▶ **Petikan Bacaan**
Guru adalah pahlawan tanpa tanda jasa. Ia mendidik murid-muridnya dengan sepenuh hati segenap jiwa raga, tidak mengharapkan imbalan apapun kecuali gaji bulanan (guru sekolah dan guru privat). Seorang guru berharap murid-muridnya akan menjadi manusia yang berguna bagi nusa, bangsa dan agama. Kebahagiaan seorang guru apabila harapannya kepada murid-muridnya menjadi kenyataan.
Kali ini saya ingin membagi kisah sedih dan pilu seorang guru. Kebetulan kisah ini saya alami sendiri.
Ya betul, guru tersebut adalah diri saya sendiri, yaitu Pakde Kartono yang diakui sebagai guru dalam hal menulis di kompasiana oleh beberapa murid (kompasianer), yaitu Mas Wahyu, Dewi Pagi, Ifani, Hanna Chandra, Polie_tikus, Rauf Nuryama, Anna Risnawati dan Gatot Swandito.
Berikut adalah beberapa testimoni (kisah sedih dan pilu) sang guru Pakde Kartono kaitannya dengan murid-muridnya. Cekidot ;
1. Mas Wahyu
Saya sedih dan pilu karena akhirnya mas Wahyu akan menikah juga, dan wanita beruntung tersebut adalah gadis Kamboja bernama Lin Halimah. Sewaktu membujang, Mas Wahyu sering curhat ke saya tentang sosok gadis-gadis incarannya, dan saya memberitahu bagaimana menaklukan gadis-gadis tersebut. Karena beda tipe gadis, beda pula cara menaklukannya.
Terkadang bila mas wahyu tak berani mendekati gadis dimaksud, maka saya yang mewakili untuk mendekati, dan dalam hitungan hari, gadis incaran mas Wahyu jatuh ke pelukan saya. Loh koq bukan ke pelukan mas wahyu? LOL.

▶ **Perintah Tertulis 1**
Tentukan apakah setiap pernyataan berikut sesuai dengan petikan tentang kisah sedih sang guru. Jawab ya atau tidak, lalu kutip kata-kata petikan yang menentukannya.
(a) Lin Halimah adalah gadis asal Kamboja.
(b) Guru dalam petikan itu tidak menerima uang dalam bentuk apa pun.
(c) Gatot Swandito termasuk murid yang mengakui Pakde Kartono sebagai guru menulis di kompasiana.
▶ **Perintah Tertulis 2**
Lanjutkan petikan tentang kisah sedih sang guru mulai dari sesudah kalimat terakhirnya.

▶ **Bahan**
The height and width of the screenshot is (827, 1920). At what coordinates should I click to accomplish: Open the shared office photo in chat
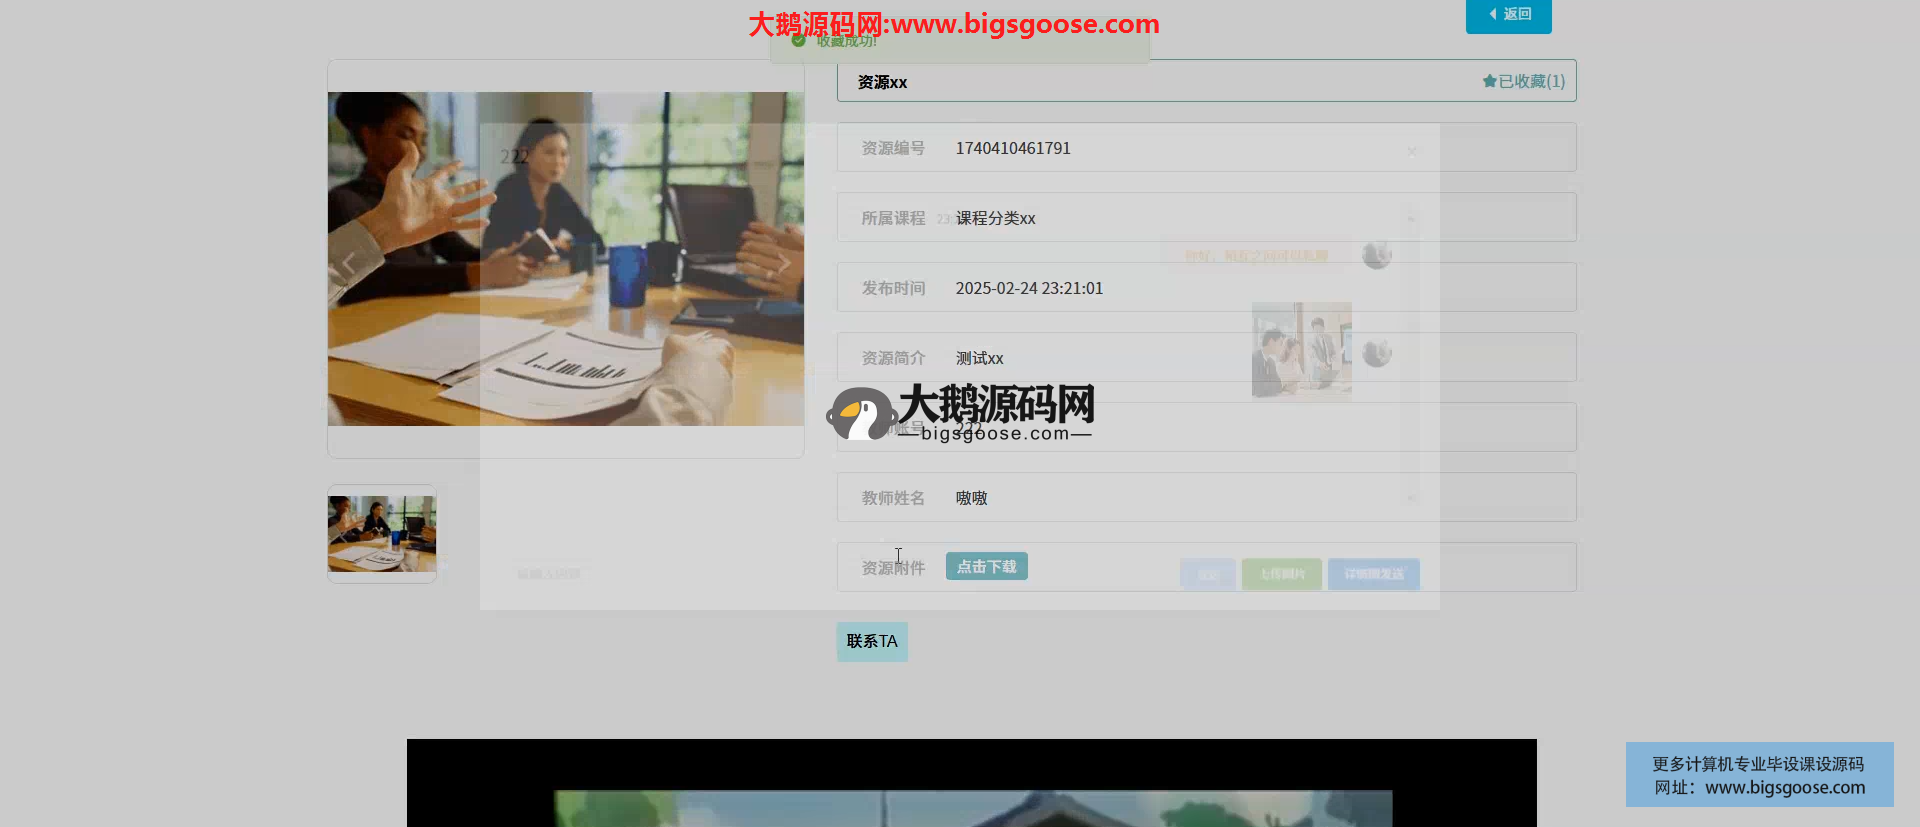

▶ **Hasil Tugas 1**
(a) Ya: "gadis Kamboja bernama Lin Halimah".
(b) Tidak: "tidak mengharapkan imbalan apapun kecuali gaji bulanan".
(c) Ya: "Anna Risnawati dan Gatot Swandito".

▶ **Hasil Tugas 2**
Setelah menikah pasti mas wahyu akan sibuk dengan istrinya dan akan jarang curhat ke saya lagi. Ini akan menyedihkan dan memilukan pastinya.
2. Dewi Pagi
Setahun lalu, hampir setiap pagi mba Dewi Pagi mengeluarkan puisi-puisinya yang ciamik. Yang menghangatkan pagi hari bersama secangkir kopi dan teh. Namun sudah hampir 3 bulan ini, puisi-puisi mba Dewi Pagi sudah jarang menyapa kita lagi, hanya votenya saja sesekali terlihat sebagai tanda bahwa ia hadir sebagai silent reader.
Sebagai gurunya dalam menulis, termasuk menulis puisi, terus terang saya merasa sedih dan pilu, sebab alasan ia tak hadir dan eksis di kompasiana dari bisik-bisik tetangga, karena ia sibuk di sawah dan ladang, sejak pagi sampai besok paginya lagi, sehingga tak ada waktu membuat puisi dan mempublishnya di kompasiana.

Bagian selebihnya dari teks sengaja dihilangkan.